Nagle asserted that Wexler’s book confirms the value of travel scholarship, stating that it offers insights into some surprising religious beliefs and how these types of practices can have a devastating and long-lasting effect on the environment. For example, the practice of some Native American tribes, which use bald eagle feathers in religious rituals and consider it their right to take and acquire bald eagles and their feathers, or the immersion of 25-foot plaster idols of Ganesh into the sea by Hindus.

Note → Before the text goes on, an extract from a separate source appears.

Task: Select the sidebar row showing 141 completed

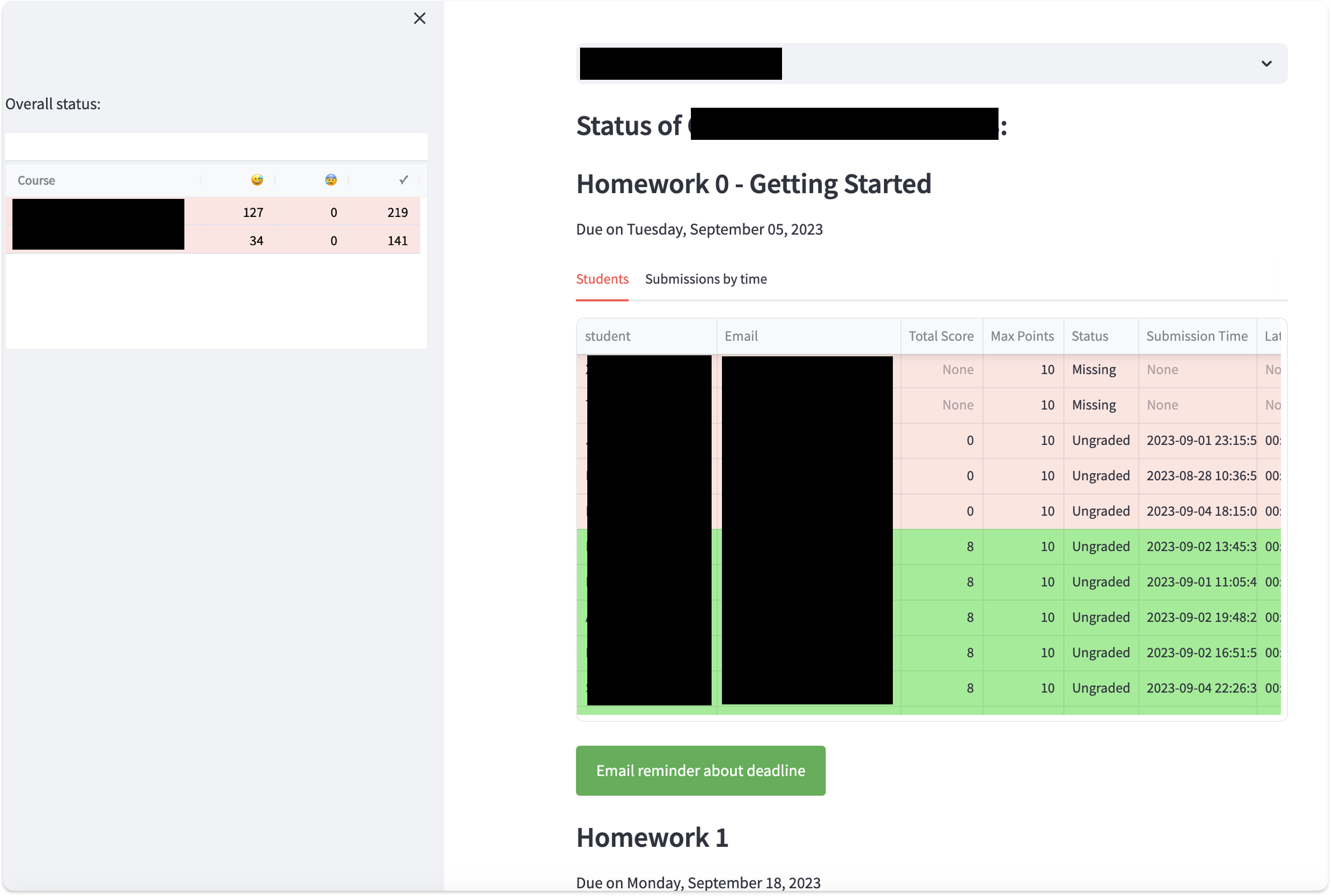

Nagle and Schindler examined Wexler’s notion of the cumulative effect of small harms due to these religious practices. Wexler presents examples of individual behaviors that have a significant impact due to the number of people performing these practices. For example, “If a single person were cutting off palm fronds, there wouldn’t be an issue, but large numbers of people are doing so,” Schindler says, and the harvesting of these palm fronds for use in Palm Sunday celebrations has contributed to the deforestation of Central American palm forests.

Schindler also addressed the religious focus of the book and questioned whether religious actions are more like laws or norms. If they are more like norms, then governments could use education to change these practices, she noted. However, if they were more like laws, then the practices would have to be changed within the religion itself. In his book, Wexler suggested architectural solutions as the most appropriate way to resolve these issues. He gives examples such as building eco-friendly artificial pools in which to submerge the Hindu idols, and promoting natural dyes in India for religious ceremonies.

In his response to the comments and questions posed by the symposium participants, Wexler reflected on the origin of the book. “I started this book because I got into this question of bald eagle feathers and wanted to look into whether tribes had the right to collect their own eagle feathers,” he said. “Should the government exempt tribes from this law and allow them to capture a few eagles?” As he completed the research, Wexler thought deeply about the question of whether religious practices should be permitted when they harm the environment. His interviews with people from religious groups and with environmentally passionate people revealed opposing reactions.

In India, he found that there was very little legal regulation on what religious groups could do in regards to their practices, but that there is an effort to work with these groups to switch to less harmful methods of worship. He also stressed the difference between practices that are closer to a norm than a law, and how this affects how a government can address the changing of these harmful practices. Through his book, Wexler demonstrates the delicate tension between the importance of these traditions to the religious communities and the efforts to prevent further harm to the environment, and asserts that in order to successfully enact change, governments must consider the effects of any regulation not only on individual religion expression, but on the entire religious community.

Reported by Erin Phelps (Questrom’16).